• _Work required_: Could you reproduce, exactly as written, every line from the one containing "At what coordinates should I click to accomplish: Open" through the last line of the records, and nothing else?

*** Data for review ***

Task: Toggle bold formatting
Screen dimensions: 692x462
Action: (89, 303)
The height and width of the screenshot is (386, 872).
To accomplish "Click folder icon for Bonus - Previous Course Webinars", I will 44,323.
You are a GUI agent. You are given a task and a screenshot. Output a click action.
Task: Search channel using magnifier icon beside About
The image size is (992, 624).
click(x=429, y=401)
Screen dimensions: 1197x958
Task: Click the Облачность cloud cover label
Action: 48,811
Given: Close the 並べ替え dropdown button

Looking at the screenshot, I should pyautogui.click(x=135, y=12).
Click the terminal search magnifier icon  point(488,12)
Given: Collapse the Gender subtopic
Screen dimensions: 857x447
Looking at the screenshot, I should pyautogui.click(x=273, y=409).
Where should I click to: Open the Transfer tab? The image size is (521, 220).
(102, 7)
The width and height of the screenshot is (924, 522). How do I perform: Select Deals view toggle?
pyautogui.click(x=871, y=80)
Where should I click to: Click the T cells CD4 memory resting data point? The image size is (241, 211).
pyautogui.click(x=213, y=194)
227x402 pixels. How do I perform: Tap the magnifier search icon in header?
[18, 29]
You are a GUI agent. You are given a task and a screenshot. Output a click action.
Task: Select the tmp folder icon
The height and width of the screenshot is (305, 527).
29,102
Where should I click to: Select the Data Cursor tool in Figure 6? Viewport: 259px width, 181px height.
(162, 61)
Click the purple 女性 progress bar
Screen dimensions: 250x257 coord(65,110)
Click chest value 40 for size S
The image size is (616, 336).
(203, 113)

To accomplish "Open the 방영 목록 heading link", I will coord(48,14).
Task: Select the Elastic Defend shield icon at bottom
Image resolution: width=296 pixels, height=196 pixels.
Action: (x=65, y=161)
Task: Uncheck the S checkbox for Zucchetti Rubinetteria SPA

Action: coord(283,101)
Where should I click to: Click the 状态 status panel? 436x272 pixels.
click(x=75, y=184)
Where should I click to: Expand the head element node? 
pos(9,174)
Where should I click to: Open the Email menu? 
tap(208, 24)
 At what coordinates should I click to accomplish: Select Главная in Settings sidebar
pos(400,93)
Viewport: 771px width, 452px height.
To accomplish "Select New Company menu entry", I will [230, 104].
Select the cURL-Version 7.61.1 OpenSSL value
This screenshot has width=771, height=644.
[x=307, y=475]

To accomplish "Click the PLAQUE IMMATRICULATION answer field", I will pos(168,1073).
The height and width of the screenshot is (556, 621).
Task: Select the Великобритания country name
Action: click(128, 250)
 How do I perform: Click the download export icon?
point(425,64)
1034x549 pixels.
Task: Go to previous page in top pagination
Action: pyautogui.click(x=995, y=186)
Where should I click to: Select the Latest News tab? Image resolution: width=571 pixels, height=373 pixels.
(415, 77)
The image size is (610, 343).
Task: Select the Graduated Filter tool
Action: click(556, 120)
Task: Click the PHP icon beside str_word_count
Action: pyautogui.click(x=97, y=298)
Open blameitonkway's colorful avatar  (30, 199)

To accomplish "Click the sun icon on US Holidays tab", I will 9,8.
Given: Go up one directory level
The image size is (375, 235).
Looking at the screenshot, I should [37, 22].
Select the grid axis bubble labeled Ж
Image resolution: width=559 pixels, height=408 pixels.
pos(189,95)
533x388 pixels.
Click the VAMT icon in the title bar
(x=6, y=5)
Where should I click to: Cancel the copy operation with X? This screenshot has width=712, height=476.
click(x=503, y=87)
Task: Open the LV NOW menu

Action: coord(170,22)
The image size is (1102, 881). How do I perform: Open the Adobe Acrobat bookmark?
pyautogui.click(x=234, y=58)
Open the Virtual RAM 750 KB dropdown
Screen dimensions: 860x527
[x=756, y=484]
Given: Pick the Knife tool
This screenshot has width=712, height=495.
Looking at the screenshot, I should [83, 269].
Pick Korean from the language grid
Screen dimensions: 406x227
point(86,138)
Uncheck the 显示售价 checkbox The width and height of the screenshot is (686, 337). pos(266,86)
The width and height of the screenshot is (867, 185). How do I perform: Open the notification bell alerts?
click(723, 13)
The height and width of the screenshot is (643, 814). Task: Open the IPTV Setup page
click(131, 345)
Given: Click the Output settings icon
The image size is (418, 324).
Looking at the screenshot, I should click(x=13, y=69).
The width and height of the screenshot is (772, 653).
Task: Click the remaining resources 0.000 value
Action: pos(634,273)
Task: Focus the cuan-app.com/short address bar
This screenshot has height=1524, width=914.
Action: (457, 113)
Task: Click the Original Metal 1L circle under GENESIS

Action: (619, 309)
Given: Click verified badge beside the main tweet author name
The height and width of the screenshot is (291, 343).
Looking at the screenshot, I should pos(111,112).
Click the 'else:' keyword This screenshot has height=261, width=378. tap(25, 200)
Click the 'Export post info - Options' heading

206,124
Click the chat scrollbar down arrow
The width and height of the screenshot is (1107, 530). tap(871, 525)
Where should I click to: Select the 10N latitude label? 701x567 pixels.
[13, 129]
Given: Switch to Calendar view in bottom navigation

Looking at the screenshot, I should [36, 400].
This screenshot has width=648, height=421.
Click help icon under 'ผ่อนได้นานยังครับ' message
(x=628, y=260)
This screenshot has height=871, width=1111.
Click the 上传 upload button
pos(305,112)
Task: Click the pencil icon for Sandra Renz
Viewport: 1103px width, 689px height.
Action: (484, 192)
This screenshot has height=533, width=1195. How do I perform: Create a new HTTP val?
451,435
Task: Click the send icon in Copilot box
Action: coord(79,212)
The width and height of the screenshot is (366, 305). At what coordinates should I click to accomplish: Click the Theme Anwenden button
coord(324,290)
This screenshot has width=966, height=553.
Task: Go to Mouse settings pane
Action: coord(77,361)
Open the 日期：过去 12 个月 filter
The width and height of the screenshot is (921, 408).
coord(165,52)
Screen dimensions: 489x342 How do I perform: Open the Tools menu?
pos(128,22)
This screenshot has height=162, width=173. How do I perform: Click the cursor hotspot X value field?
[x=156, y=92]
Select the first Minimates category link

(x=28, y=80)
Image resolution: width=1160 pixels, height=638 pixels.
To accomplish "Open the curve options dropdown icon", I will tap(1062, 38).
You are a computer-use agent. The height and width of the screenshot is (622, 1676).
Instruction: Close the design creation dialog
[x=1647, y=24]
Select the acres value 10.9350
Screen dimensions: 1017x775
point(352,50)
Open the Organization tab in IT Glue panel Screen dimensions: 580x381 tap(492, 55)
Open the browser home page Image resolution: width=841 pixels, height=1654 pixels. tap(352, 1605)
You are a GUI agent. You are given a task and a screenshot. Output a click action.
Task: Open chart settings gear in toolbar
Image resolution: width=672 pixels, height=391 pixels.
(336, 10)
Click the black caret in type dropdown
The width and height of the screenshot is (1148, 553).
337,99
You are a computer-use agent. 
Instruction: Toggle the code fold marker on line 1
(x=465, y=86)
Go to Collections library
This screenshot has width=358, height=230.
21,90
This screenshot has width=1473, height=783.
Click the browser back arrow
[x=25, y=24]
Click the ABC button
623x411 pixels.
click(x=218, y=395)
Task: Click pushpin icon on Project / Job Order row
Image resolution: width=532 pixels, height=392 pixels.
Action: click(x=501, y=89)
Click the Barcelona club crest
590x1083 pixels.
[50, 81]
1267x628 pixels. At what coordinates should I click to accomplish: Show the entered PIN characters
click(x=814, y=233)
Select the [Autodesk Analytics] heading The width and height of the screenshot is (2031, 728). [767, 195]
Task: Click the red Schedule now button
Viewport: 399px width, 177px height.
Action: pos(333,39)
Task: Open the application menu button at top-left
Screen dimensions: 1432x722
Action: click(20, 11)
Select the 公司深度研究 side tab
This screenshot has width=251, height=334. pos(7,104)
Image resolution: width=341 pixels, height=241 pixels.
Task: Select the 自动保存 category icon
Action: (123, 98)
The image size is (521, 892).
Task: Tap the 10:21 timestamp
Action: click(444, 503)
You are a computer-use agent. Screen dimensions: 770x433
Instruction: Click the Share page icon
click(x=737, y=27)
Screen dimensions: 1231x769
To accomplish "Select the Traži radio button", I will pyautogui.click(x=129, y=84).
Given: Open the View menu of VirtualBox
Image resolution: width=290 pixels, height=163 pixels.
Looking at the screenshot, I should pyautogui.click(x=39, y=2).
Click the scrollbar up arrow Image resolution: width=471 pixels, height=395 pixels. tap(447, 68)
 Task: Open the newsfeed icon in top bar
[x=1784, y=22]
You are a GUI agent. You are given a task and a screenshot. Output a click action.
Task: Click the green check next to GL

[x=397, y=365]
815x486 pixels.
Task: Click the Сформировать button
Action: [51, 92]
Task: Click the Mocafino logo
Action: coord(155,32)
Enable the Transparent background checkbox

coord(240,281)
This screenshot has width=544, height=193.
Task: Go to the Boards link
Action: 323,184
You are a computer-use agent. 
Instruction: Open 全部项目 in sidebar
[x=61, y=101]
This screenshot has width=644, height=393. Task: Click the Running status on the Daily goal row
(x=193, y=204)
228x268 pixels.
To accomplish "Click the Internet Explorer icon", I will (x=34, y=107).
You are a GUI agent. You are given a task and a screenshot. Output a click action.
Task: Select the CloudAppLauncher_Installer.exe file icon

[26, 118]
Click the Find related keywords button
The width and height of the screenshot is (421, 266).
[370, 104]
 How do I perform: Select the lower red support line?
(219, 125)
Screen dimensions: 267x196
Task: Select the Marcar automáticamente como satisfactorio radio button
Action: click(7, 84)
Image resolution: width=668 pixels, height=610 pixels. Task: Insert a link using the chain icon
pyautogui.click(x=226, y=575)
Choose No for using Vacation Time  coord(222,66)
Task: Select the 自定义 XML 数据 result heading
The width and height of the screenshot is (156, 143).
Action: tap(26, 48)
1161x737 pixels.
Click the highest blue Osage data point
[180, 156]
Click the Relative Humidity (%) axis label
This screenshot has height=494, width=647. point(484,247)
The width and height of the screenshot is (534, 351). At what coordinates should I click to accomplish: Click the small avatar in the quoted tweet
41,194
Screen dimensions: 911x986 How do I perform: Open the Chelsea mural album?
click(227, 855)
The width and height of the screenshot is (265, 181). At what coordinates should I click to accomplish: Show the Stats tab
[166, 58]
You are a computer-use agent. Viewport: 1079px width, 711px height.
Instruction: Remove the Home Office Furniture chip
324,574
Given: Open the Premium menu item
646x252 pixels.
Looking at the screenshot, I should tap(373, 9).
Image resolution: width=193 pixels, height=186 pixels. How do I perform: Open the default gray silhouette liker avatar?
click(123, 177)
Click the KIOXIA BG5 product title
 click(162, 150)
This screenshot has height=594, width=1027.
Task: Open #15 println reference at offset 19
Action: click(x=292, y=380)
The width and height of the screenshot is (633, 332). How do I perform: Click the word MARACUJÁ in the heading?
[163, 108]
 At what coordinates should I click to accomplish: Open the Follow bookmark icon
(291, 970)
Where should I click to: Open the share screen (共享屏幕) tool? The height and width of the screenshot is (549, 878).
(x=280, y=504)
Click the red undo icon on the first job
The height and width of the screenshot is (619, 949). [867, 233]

***

• _Your solution_:
 At what coordinates should I click to accomplish: Open the Follow bookmark icon
(291, 970)
Where should I click to: Open the share screen (共享屏幕) tool? The height and width of the screenshot is (549, 878).
(x=280, y=504)
Click the red undo icon on the first job
The height and width of the screenshot is (619, 949). [867, 233]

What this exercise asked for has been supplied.